> EXERCISE DESCRIPTION: Which lines of the entries below run from the one holding "Given: Click the 1732" to the one holding "You are a computer-use agent. Screen dimensions: 1069x759", inclusive? Set down exactly those lines and no others.
--
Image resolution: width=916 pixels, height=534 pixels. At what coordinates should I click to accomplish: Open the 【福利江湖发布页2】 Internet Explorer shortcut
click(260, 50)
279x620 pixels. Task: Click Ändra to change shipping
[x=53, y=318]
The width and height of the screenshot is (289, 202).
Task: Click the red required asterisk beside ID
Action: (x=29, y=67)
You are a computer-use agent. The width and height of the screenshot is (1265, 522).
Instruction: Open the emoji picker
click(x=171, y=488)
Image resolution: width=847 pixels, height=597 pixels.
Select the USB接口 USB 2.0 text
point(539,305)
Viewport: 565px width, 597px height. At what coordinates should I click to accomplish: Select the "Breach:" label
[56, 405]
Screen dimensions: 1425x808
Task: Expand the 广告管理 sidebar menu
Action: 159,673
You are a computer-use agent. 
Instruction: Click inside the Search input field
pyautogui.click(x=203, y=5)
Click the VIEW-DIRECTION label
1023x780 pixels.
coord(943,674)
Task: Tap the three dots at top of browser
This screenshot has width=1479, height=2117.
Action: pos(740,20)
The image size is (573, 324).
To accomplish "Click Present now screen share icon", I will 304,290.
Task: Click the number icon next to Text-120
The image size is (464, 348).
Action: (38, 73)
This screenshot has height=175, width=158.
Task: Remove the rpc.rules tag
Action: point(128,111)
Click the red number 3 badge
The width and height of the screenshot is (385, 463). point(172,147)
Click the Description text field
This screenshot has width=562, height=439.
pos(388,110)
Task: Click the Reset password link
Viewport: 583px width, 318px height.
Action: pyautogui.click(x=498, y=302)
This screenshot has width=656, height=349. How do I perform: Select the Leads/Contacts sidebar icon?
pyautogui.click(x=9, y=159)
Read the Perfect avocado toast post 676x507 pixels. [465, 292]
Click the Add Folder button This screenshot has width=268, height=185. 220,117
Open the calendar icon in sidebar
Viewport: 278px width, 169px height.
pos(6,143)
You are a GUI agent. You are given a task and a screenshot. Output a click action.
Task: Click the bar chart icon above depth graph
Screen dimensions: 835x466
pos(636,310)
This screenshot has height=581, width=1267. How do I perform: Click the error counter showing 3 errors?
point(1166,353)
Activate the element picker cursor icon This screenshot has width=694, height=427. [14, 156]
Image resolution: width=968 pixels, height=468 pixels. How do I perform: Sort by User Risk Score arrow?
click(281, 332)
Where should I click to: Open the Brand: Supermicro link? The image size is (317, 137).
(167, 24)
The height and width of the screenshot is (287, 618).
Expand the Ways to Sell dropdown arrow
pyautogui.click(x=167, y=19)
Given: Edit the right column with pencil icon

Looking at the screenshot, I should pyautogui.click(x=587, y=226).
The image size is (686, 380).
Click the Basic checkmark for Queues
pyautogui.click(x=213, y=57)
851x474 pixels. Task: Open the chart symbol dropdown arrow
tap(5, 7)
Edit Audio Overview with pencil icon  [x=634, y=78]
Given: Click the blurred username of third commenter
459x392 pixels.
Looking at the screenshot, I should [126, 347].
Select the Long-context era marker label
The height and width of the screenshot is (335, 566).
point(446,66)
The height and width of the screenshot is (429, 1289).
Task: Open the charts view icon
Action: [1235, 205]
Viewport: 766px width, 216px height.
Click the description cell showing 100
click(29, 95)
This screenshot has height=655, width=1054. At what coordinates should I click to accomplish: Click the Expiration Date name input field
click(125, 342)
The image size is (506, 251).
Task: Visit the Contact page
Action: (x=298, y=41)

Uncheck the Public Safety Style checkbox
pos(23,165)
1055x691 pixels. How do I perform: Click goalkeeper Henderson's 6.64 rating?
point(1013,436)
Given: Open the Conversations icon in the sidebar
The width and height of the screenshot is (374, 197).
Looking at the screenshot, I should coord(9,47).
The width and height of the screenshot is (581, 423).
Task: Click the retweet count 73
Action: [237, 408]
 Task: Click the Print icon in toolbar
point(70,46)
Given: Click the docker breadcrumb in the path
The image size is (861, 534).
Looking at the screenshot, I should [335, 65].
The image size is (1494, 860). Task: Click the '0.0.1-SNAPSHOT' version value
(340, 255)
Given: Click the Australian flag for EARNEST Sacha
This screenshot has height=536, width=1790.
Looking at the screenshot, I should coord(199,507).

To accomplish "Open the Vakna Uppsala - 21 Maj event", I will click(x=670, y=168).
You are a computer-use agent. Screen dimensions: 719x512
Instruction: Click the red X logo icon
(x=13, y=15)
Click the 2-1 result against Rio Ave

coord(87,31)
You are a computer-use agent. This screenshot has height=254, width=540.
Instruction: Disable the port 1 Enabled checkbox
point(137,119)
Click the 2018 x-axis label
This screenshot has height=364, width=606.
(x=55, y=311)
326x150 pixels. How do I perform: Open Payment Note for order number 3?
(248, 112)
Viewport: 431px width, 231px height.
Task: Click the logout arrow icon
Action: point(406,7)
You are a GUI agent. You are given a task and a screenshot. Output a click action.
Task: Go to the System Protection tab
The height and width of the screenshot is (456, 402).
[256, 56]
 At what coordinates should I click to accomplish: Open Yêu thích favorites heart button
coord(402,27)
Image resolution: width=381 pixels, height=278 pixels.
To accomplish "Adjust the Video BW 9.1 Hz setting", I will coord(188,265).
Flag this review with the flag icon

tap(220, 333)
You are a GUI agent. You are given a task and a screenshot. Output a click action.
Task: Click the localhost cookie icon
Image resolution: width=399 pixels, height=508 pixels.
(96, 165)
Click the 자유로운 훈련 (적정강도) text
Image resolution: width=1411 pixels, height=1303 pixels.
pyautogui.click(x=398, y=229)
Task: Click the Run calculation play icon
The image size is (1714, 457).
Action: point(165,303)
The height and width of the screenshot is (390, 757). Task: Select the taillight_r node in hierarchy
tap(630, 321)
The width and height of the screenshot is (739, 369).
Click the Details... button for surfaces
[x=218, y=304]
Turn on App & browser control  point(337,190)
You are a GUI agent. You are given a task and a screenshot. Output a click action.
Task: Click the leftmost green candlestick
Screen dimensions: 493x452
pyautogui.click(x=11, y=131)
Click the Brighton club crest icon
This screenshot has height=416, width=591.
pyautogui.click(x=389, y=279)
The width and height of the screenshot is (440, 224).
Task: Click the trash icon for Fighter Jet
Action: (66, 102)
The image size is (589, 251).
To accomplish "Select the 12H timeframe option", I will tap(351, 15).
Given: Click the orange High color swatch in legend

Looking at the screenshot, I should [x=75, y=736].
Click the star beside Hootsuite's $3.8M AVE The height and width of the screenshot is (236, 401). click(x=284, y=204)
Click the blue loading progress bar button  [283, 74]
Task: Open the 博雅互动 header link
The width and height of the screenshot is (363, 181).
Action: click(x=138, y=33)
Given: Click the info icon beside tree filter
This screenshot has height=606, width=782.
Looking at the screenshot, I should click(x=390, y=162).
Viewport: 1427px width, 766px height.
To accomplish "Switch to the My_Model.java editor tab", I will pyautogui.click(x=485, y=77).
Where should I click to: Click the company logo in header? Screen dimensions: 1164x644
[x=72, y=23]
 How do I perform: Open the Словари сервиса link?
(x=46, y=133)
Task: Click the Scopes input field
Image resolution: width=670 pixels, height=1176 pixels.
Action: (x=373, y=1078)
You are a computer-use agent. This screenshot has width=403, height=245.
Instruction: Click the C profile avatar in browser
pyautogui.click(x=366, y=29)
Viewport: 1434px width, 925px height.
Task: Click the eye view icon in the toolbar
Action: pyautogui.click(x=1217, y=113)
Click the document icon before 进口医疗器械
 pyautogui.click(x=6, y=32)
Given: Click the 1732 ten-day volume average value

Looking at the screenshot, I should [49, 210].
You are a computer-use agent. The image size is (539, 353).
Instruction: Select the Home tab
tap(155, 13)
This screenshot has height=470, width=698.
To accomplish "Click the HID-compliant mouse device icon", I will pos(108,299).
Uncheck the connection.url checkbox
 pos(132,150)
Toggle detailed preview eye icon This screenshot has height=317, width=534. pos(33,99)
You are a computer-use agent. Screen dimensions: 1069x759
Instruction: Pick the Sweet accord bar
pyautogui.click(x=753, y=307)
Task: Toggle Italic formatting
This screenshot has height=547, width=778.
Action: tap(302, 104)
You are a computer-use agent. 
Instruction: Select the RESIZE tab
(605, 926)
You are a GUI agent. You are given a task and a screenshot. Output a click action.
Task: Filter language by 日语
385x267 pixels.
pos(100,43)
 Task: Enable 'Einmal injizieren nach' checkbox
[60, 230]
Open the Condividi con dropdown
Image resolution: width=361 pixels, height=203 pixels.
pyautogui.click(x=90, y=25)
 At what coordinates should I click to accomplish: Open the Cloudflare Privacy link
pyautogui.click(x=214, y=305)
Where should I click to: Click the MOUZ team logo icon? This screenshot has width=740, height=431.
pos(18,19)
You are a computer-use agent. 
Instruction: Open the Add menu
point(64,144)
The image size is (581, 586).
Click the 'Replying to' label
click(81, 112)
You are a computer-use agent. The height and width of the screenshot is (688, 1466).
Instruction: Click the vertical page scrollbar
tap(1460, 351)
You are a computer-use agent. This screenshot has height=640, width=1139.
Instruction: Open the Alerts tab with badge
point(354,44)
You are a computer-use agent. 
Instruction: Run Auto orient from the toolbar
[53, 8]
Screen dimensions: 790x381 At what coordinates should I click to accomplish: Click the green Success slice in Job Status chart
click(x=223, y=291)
--
> EXERCISE OUTPUT:
Given: Click the 1732 ten-day volume average value

Looking at the screenshot, I should [49, 210].
You are a computer-use agent. The image size is (539, 353).
Instruction: Select the Home tab
tap(155, 13)
This screenshot has height=470, width=698.
To accomplish "Click the HID-compliant mouse device icon", I will pos(108,299).
Uncheck the connection.url checkbox
 pos(132,150)
Toggle detailed preview eye icon This screenshot has height=317, width=534. pos(33,99)
You are a computer-use agent. Screen dimensions: 1069x759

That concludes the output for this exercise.